As is often the case in ERISA lawsuits reaching such a conclusion, the path to the settlement agreement was far from straightforward.

On August 2, 2019, the court issued a memorandum opinion and order granting in part and denying in part the defendants’ motions to dismiss. Specifically, the court dismissed the plaintiffs’ duty of loyalty claim and struck the plaintiffs’ request for a trial by jury. The court also denied the defendants’ motions to dismiss with respect to all of the plaintiffs’ other claims.

On September 5, 2019, the defendants filed answers to the plaintiffs’ amended complaint, and after the parties exchanged various disclosures, they attempted to resolve the civil action in a private plenary session mediation on February 27, 2020. In advance of the first mediation, the Norton defendants and Lockton defendants provided the plaintiffs with documents they requested, including ancillary plan documents, summary plan descriptions (SPDs), investment policy statements (IPS), trust documents, annuity contracts, investment adviser reports, request for proposals (RFP) documents and more.

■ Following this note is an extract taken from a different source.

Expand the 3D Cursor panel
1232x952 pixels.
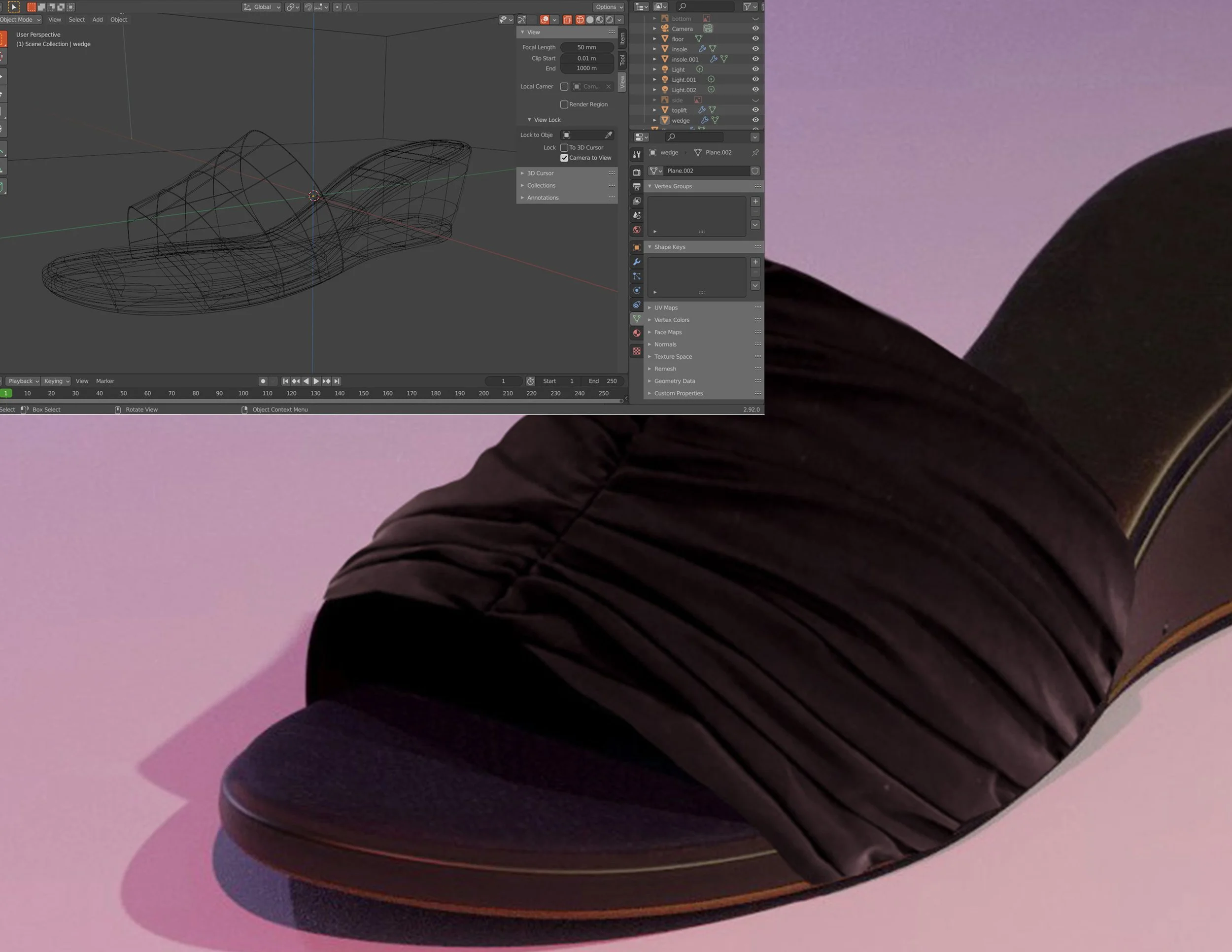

At that point, however, the parties were unable to reach a settlement, and so discovery continued until the parties, through their respective counsel, agreed to continue settlement discussions and conduct extensive, arms-length negotiations concerning a possible compromise and settlement of the action. Case documents show this process eventually led to a second plenary mediation session, at which the parties reached an agreement in principle to the terms of the proposed settlement.

As detailed in case documents, one of the terms of the settlement was the dismissal with prejudice of the individually named Norton defendants and Lockton Financial Advisors, which was to occur before the filing of the final settlement documentation. Subsequently, the parties filed voluntary dismissals with prejudice of the individual Norton defendants and Lockton Financial Advisors on December 21, conditioned on complete settlement approval.

In terms of monetary relief, the settlement stipulates that Norton Healthcare and Lockton will each pay half of a total settlement of $5.75 million, which will be used to compensate plan participants who invested in overly expensive share classes.